シンガポールは多民族国家。中国系、マレー系、インド系など様々な人種が混ざりあいながら共存しています。そのため公用語は『英語』なのです。
① 公用語としての英語教育は幼稚園から
家庭の中や同じ民族同士で話す時は、それぞれの母国語を使うシンガポール人。でも1歳半くらいから始まる幼稚園を皮切りに、その後の教育はすべて英語で行われています。
だから彼らの話す『シングリッシュ』は、発音に関してはそれぞれの母国語の訛りを最大限に残していますが、読み書きリスニングはほぼネイティブと遜色ないくらいの実力なんです。
のりこ
② 母国語の読み書きが微妙になった
シンガポールでは、子どものうちから【家では母国語、外では英語】という生活を送ってきたので、第二外国語である英語も、ほぼ『母語』と言っても過言ではないくらいしっかり浸透してきました。
ところが、あまりにも英語教育が普及してしまったら、今度は母国語の方がおろそかになってしまうシンガポール人もちらほら出てきてしまったのです。(´⊙ω⊙`)
家では家族と母国語で会話をしているので『聞く、話す』については問題ないのですが、どうしても「読み書き」がおろそかになってしまい、中には『読めるけど書けない』という輩が出始めたというのです。
のりこ
だからと言って英語が完璧かというと、かなりできるが100%ネイティブではない。

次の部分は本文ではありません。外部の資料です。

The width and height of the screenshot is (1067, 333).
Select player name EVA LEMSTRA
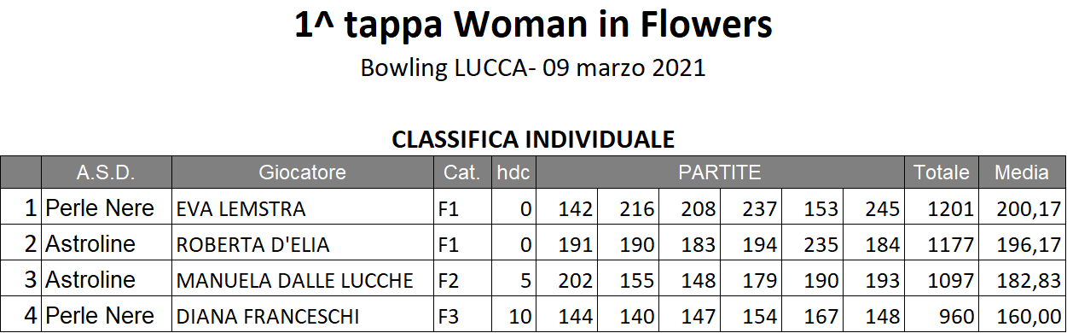(x=241, y=209)
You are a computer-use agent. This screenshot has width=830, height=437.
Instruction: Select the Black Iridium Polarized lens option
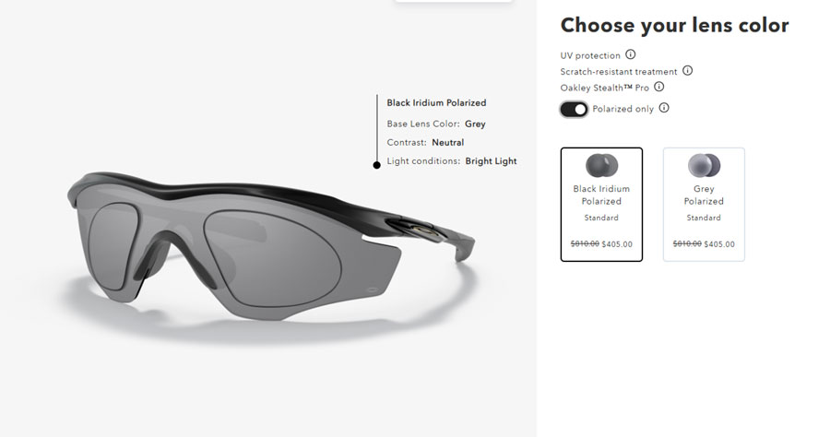pos(601,205)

結果的に【英語も母国語もどっちもネイティブになれない中途半端な人たち】が激増したというわけです。
それを知ったシンガポール政府は、これまではずっと『きれいな英語を話そう!』と言っていたのに、急に『母国語もちゃんと学ぼう!』とわざわざお達しを出したりしていました。
毎日触れている2つの言語でも、やはりどちらか一方がメインになると、もう一方の方はどんどんおろそかになっていき記憶から抜け落ちてしまうほど、言語は『維持』するのが大変なものなのです。
バイリンガルに育てるのは超ハード
実際に私には外国人と結婚して海外に住んでいる友人が数組いるのですが、彼らもまた子育てには彼らなりの悩みがあるようです。それは、
海外に住んでいると、子どもに対しては『意識的』に日本語を教えなければ、日本語をまったく話さない子になってしまう。とはいえ幼い子どもに自分が一人で日本語を教えるほどの心と身体の余裕はない。
というもの。
彼女たちだって、せっかく外国人と夫婦になって海外にすんでいるのだから、我が子にはできるだけ多くの言語を『苦労せずに』習得してほしいと思っています。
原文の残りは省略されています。